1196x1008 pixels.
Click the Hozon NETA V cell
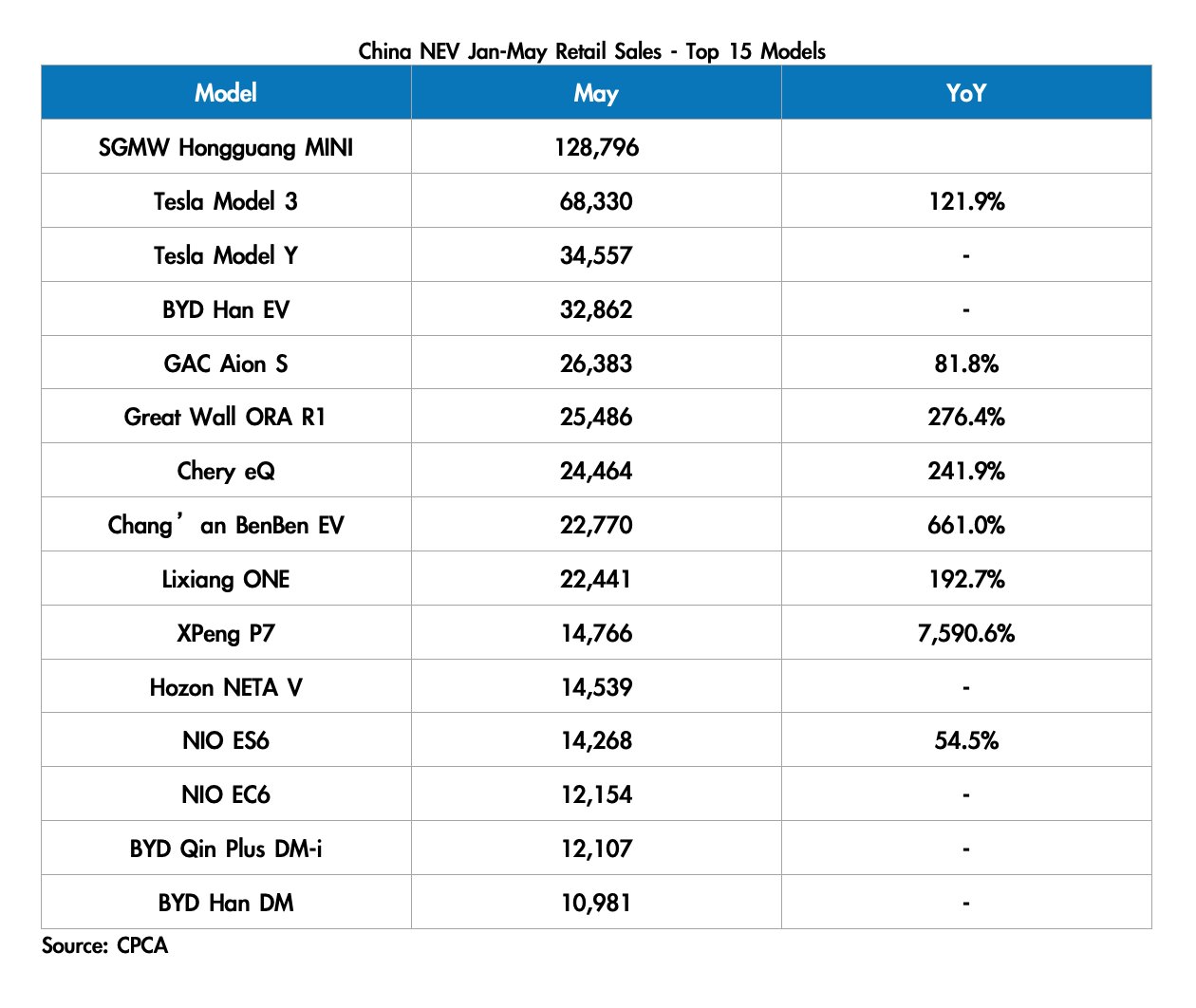226,687
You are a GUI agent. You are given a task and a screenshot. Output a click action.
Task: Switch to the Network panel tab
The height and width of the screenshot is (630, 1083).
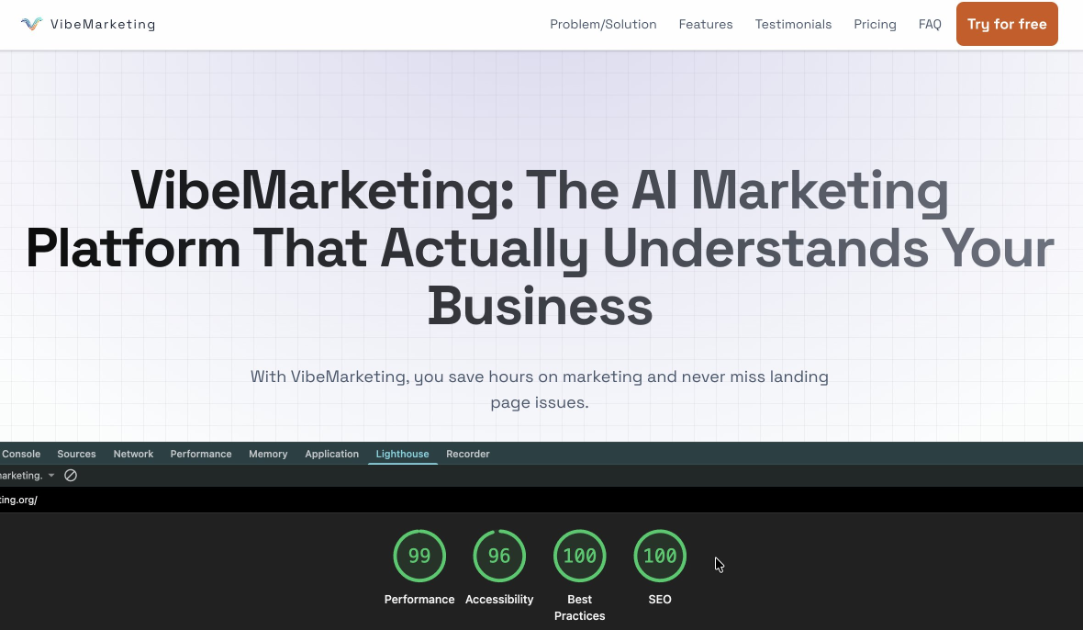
· · · ·
WORK INSTRUCTION — Leave out every picture and write out exactly the lines running from the line containing "You are a GUI" to the end of the listing above.

SOLUTION —
You are a GUI agent. You are given a task and a screenshot. Output a click action.
Task: Switch to the Network panel tab
The height and width of the screenshot is (630, 1083).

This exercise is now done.